Would you pardon me if I shared some wholly personal memories? I think about them every year, but I don’t think I’ve ever recorded them. Don’t worry–there’s some tech stuff in here (even a Windows XP reference).
On the morning of September 11th, 2001, I arrived at PC World’s Boston office a bit earlier than usual and got to work on whatever I happened to be working on that morning. I hadn’t been at my desk for long when my San Francisco colleague Denny Arar pinged me on IM: She’d received an e-mail from the organizers of a wireless conference that was going to be held at the World Trade Center, saying that there was a fire at one of the towers, but not to worry–the conference would be rescheduled or relocated if necessary.
That’s how I heard something was amiss in New York.
Denny told me there was something on the news about an airplane striking one of the towers. I assumed it was a small plane under the control of an incompetent pilot.
I went to CNN.com and it wouldn’t load. Neither would other news sites. Instant sinking feeling.
Eventually, we figured how to to get news about what was going on (I think a Boston coworker had a tiny TV) and I spent the first couple of hours of September 11th worried about my sister, who had plans to fly from Boston’s Logan Airport to New York that morning. (It wasn’t yet clear that the hijacked planes were all supposed to be flying to the west coast–or that other hijacked planes wouldn’t be smashing into other buildings all day long.) Once I reached her, I learned that when she arrived at Logan they told her the airport was shut down, but didn’t explain why; she then tried to take Amtrak before learning just what was going on. (When she got home, her answering machine had reached capacity with messages from friends telling her not to go to New York.)
We spent the rest of the day at the office following the news, and trying to work. Everybody else anywhere near Copley Square apparently went home early; by the end of the day, the only people in the vicinity seemed to be me, my coworker Tom Spring, and one bartender at the one restaurant in our office building which hadn’t closed early.
Later, at home, I was watching TV when a list of names of passengers aboard Flight 93, the plane that crashed in Pennsylvania, scrolled across the screen. One of the names was Mark Bingham. I knew a Mark Bingham–a PR person who I talked with frequently and who had sent me e-mail that was still sitting in my inbox. At first I thought the odds were against it being the same Mark Bingham, but then it dawned on me that while the world might have a lot of Mark Binghams, relatively few of them were likely to be aboard a New York-San Francisco flight. I started Googling around and learned that the Mark Bingham on Flight 93 was, indeed, a PR person.
My colleague Bud McLeod noted that Mark might have been involved in a passenger uprising against the Flight 93 hijackers and suggested that we publish a story about him on PCWorld.com, which we did. I had my first moments of mild cheerfulness since the morning of 9/11 when e-mails from folks who knew Mark a lot better than I did started to roll in thanking us for the story.
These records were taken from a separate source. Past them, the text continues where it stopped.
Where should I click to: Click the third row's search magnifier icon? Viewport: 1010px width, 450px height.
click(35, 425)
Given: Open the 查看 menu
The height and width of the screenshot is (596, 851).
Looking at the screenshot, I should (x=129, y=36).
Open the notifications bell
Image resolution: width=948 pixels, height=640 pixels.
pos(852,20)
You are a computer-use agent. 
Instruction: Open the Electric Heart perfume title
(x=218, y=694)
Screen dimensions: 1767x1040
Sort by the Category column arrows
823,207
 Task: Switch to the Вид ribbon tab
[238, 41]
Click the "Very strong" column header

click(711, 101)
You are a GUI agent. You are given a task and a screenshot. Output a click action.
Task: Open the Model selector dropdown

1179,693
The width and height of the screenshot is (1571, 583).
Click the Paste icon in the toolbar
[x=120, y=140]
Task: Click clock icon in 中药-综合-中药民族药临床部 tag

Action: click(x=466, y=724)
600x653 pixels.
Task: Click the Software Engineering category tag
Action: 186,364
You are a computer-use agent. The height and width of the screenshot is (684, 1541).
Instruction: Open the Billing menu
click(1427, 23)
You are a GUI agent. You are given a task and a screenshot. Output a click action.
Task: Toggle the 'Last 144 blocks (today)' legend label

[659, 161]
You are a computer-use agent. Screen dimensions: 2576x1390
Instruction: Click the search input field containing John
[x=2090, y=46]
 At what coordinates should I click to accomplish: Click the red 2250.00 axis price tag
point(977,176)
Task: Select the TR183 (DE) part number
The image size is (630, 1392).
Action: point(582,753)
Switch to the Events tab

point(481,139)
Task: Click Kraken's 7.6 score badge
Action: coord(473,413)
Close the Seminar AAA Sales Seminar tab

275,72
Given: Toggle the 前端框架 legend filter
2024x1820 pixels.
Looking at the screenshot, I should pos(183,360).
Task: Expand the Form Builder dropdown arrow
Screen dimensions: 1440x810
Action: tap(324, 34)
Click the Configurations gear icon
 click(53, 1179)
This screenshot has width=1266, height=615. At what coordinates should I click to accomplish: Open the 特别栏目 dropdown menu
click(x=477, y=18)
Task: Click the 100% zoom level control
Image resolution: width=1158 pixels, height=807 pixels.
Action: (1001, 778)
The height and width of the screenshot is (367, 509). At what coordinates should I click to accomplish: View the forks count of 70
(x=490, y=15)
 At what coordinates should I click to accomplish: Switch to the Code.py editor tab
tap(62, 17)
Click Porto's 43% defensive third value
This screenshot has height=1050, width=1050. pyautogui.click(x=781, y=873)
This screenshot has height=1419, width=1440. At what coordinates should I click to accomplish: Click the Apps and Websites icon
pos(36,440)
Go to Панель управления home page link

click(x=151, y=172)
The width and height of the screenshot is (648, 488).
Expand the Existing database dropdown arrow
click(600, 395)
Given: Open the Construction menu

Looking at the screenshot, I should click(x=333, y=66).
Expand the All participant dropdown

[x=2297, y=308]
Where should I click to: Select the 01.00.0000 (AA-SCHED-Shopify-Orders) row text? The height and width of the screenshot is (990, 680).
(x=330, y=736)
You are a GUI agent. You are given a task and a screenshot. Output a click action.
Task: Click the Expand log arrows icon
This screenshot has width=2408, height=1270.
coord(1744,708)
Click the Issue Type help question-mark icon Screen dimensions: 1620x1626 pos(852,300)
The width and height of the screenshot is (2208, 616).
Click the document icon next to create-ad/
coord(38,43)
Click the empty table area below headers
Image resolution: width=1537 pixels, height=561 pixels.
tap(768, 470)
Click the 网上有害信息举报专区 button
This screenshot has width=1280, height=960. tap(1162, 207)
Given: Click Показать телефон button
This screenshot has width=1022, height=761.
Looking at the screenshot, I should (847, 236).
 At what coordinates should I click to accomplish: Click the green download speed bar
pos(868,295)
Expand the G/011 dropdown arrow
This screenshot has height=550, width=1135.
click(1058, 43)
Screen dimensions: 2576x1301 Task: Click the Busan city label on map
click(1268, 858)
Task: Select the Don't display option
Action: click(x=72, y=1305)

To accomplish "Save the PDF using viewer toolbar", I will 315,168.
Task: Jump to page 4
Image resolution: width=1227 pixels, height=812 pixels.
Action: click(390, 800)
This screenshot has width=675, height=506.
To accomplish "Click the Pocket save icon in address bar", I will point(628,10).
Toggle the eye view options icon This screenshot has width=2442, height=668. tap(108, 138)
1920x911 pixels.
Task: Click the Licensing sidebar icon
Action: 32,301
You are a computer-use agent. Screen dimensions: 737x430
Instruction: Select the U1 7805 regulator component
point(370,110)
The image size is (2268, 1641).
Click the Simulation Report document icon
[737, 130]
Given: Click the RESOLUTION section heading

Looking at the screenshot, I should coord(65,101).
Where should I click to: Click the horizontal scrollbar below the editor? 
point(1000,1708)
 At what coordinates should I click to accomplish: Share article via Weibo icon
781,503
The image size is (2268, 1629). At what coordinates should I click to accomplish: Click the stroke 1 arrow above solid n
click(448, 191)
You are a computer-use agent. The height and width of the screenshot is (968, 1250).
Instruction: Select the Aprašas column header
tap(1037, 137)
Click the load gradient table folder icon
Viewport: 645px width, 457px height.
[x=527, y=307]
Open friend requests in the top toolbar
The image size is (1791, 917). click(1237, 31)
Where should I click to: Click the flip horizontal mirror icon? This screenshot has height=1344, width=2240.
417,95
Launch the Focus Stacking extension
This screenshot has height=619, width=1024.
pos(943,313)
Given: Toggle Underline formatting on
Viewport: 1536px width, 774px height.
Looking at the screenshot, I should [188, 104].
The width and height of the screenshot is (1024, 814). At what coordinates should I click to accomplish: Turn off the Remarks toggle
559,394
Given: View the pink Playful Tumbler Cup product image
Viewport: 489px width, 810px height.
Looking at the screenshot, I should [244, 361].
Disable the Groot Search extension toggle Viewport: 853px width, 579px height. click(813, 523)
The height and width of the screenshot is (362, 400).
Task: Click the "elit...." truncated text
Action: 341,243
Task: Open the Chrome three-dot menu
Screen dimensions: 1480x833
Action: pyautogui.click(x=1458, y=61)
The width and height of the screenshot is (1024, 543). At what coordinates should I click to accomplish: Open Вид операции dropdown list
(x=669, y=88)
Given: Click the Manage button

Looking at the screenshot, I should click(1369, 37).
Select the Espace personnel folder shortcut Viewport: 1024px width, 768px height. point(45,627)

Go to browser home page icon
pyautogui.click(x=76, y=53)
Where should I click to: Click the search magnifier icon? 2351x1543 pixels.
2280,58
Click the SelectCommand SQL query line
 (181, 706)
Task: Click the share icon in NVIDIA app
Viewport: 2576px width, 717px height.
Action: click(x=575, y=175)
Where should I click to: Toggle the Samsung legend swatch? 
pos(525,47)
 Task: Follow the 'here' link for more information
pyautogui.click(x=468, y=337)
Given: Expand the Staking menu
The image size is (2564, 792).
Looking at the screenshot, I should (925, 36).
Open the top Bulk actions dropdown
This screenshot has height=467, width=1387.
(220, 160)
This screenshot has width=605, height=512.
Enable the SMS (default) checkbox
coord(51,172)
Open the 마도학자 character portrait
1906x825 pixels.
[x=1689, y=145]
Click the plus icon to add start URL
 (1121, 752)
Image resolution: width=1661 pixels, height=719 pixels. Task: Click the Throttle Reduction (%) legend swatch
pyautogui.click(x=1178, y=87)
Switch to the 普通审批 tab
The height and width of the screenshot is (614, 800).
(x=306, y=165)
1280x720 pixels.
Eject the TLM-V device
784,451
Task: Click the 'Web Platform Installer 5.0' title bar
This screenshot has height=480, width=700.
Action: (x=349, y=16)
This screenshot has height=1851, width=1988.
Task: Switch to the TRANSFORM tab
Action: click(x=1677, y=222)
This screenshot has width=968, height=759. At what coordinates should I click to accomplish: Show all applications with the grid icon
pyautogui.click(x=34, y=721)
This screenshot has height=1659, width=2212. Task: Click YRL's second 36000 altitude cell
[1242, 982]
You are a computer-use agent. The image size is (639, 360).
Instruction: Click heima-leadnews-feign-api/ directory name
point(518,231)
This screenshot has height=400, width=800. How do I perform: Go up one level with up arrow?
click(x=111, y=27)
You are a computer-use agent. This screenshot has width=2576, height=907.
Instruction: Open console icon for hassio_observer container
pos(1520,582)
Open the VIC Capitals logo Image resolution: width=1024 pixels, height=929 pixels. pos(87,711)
(Most of my encounters with Mark were on the phone, and I can still hear his rich, distinctive voice: “Hi, Harry, this is Mark Bingham.” That Flight 93 movie wasn’t bad, but they shoulda cast someone who sounded like Mark rather than an actor who looked sort of like him.)
Flash forward to October 25th, 2001. I’m in New York City for the first time since the events of 9/11, for the Windows XP launch. (Rudy Giuliani joined Bill Gates onstage, unannounced; it was easily the most electrifying moment I’ve ever witnessed as a tech journalist.) I still hadn’t been on an airplane–I took the train to New York, as I’d planned to do all along. But after the XP launch, I was flying to San Francisco. From Newark Airport. On United. Which was the same route and carrier as Flight 93.
When I’d booked my flight in early September it had seemed unremarkable. But if you’re going to get back on the horse, you might as well get back on the horse…
I was a trifle skittish; the flight attendants were maybe the most skittish people I’d ever encountered. The plane, as you might guess, wasn’t very crowded. So I got an upgrade. To seat 1A.
After we’d reached cruising altitude, I decided to visit the restroom. There were two doors in front of me at the front of the plane, and for a moment I couldn’t tell which was the cockpit and which was the lavatory. I decided it wouldn’t be a good idea to rattle the handle on either of them to see if it would open, and went back to my seat.
I hope it goes without saying that I also spent a lot of time during this period reflecting about those far more directly impacted than I by the events of 9/11 and all the events that followed–and that I still do. May we never forget.
Those are my 9/11 memories–what are yours?